1 Samuel 18:1-9
VERDE DE ENVIDIA
“Y cantaban las mujeres que danzaban, y decían: Saúl hirió a sus miles, Y David a sus diez miles”. 1 Samuel 18:7
“El pasto del vecino siempre es más verde”. Lo decimos con cierta gracia, pero describe algo real y profundo en el corazón humano. Miramos la vida del otro y parece más fácil, más abundante, más llena de oportunidades. Y en esa comparación, poco a poco, el corazón comienza a llenarse de inseguridad, sospecha y resentimiento. En la vida del rey Saúl vemos con claridad este peligro. Cuando escuchaba que celebraban más a David que a él, en lugar de alegrarse por la obra de Dios en otro, comenzó a compararse, y esa comparación abrió la puerta a la destrucción interior.

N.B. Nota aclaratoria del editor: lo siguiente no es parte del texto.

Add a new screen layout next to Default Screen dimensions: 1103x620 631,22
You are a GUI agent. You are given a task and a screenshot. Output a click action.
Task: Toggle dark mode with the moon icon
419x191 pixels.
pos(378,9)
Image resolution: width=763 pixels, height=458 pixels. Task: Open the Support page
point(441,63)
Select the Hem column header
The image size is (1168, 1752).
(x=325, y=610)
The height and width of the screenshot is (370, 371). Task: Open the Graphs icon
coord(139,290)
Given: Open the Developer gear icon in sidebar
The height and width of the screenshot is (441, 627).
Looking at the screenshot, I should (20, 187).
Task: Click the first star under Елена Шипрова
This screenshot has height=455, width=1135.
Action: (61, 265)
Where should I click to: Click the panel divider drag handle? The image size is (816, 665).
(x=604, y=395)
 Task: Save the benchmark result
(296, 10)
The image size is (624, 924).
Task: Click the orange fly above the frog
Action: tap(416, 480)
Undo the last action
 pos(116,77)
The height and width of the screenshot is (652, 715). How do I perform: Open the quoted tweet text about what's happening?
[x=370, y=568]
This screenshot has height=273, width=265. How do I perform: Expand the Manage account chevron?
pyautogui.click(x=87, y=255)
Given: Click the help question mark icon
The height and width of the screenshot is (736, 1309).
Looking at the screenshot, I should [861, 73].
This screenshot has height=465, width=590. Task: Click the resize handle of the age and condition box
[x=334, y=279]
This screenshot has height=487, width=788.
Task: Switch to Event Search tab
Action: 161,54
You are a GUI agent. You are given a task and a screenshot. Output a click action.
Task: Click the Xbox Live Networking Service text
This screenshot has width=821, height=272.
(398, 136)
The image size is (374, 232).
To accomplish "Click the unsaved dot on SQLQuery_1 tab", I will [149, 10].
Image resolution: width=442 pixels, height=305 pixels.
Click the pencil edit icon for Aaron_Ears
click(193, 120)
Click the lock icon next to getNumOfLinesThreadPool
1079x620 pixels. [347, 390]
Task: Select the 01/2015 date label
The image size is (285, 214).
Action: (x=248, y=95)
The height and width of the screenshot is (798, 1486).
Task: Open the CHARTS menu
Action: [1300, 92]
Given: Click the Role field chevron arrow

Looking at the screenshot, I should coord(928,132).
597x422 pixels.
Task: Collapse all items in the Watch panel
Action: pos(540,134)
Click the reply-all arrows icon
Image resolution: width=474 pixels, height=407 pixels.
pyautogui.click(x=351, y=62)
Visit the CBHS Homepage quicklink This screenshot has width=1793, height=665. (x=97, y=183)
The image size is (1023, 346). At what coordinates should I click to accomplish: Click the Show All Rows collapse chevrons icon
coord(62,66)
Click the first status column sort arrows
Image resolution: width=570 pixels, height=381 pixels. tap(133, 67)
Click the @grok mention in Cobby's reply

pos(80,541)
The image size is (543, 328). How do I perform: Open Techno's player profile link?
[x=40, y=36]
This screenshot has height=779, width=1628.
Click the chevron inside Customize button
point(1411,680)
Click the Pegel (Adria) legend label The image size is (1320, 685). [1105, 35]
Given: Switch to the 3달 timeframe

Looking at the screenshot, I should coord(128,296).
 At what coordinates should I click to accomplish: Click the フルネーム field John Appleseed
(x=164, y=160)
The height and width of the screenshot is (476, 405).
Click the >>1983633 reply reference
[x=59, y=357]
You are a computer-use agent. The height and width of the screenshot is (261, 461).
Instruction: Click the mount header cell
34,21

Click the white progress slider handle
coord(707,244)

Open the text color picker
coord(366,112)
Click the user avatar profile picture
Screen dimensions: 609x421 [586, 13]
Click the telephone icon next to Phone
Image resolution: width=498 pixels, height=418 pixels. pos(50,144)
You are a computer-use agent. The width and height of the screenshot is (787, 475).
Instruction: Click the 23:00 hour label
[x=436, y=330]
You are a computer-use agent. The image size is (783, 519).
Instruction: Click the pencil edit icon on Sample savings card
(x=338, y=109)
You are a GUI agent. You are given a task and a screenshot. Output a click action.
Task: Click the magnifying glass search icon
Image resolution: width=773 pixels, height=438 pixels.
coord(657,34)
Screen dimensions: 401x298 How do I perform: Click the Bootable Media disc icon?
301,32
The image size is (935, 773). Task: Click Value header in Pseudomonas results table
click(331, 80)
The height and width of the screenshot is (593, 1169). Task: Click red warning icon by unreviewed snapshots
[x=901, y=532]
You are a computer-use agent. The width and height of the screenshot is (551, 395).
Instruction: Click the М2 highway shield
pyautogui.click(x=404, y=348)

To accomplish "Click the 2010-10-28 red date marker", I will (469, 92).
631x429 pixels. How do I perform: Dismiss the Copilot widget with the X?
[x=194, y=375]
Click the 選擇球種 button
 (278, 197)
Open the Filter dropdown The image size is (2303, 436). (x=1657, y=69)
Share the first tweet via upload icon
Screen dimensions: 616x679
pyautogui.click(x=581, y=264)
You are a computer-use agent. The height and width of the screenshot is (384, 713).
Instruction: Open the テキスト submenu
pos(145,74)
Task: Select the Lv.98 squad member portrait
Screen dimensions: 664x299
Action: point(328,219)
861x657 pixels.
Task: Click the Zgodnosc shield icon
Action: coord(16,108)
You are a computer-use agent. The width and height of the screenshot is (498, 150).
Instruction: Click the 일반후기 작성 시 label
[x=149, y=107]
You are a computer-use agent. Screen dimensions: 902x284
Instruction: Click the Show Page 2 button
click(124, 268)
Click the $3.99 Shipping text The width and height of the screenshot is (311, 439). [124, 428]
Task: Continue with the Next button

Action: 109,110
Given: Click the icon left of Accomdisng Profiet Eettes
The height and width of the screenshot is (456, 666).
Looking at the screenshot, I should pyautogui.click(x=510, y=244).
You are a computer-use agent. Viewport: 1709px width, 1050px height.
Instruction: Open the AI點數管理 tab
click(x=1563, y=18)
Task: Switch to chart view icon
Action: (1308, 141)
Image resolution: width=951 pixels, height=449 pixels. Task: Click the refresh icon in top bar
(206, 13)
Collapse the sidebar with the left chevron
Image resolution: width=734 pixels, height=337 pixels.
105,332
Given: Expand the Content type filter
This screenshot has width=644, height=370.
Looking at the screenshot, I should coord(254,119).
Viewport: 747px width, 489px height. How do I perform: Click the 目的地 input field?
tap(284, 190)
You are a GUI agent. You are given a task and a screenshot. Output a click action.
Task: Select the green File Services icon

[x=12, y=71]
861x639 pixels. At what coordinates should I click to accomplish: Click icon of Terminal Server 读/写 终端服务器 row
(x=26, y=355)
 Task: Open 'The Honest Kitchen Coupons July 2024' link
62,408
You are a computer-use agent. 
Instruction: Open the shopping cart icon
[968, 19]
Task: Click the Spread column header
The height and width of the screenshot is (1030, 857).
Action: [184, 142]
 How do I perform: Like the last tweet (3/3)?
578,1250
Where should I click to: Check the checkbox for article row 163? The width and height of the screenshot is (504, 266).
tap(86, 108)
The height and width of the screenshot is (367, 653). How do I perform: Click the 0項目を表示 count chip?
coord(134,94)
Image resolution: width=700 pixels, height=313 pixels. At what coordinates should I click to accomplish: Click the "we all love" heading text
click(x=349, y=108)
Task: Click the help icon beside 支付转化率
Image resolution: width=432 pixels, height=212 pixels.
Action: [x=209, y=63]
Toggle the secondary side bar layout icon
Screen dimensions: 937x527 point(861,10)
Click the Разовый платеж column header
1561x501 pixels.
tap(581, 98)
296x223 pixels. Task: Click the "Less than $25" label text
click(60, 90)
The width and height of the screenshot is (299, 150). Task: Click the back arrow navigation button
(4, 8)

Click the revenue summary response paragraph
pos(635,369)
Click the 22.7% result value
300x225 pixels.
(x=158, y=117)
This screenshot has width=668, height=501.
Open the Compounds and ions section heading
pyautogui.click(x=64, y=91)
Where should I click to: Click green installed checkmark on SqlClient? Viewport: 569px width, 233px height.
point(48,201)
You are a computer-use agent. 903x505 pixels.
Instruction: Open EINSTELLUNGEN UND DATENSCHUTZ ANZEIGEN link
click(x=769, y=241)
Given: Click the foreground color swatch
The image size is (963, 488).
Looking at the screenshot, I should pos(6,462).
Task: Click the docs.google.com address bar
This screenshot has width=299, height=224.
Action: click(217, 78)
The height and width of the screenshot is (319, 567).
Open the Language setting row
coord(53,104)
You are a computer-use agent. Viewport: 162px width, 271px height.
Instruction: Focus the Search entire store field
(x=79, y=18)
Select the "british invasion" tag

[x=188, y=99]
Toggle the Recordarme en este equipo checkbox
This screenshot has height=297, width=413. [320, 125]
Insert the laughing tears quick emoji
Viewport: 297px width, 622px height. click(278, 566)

Saúl olvidó algo esencial: ni él ni David lograban victorias por sí mismos. Era Dios quien les daba la capacidad, las oportunidades y el propósito. Cada uno tenía un llamado distinto, pero igualmente valioso. Cuando perdemos de vista esto, comenzamos a medir nuestra vida con la de otros, y eso nos roba la paz. La envidia nos hace olvidar que Dios es bueno con todos, y que su plan para cada uno es único y suficiente.
La envidia se vence con gratitud, pero no con una gratitud forzada o superficial. Se vence cuando realmente creemos que Dios es bueno con todos, que su plan para nuestra vida es suficiente, y que lo que tiene para nosotros no depende de lo que le dé a otros. Cuando esa convicción arraiga en el corazón, la comparación pierde fuerza. Y podemos empezar a celebrar genuinamente lo que Dios hace en quienes nos rodean, sin que eso nos cueste la paz.
Padre Nuestro, quita la envidia de nuestros corazones y ayúdanos a ir en pos de tu llamado, sin importarnos el éxito de otros. En nombre de Jesús. Amén.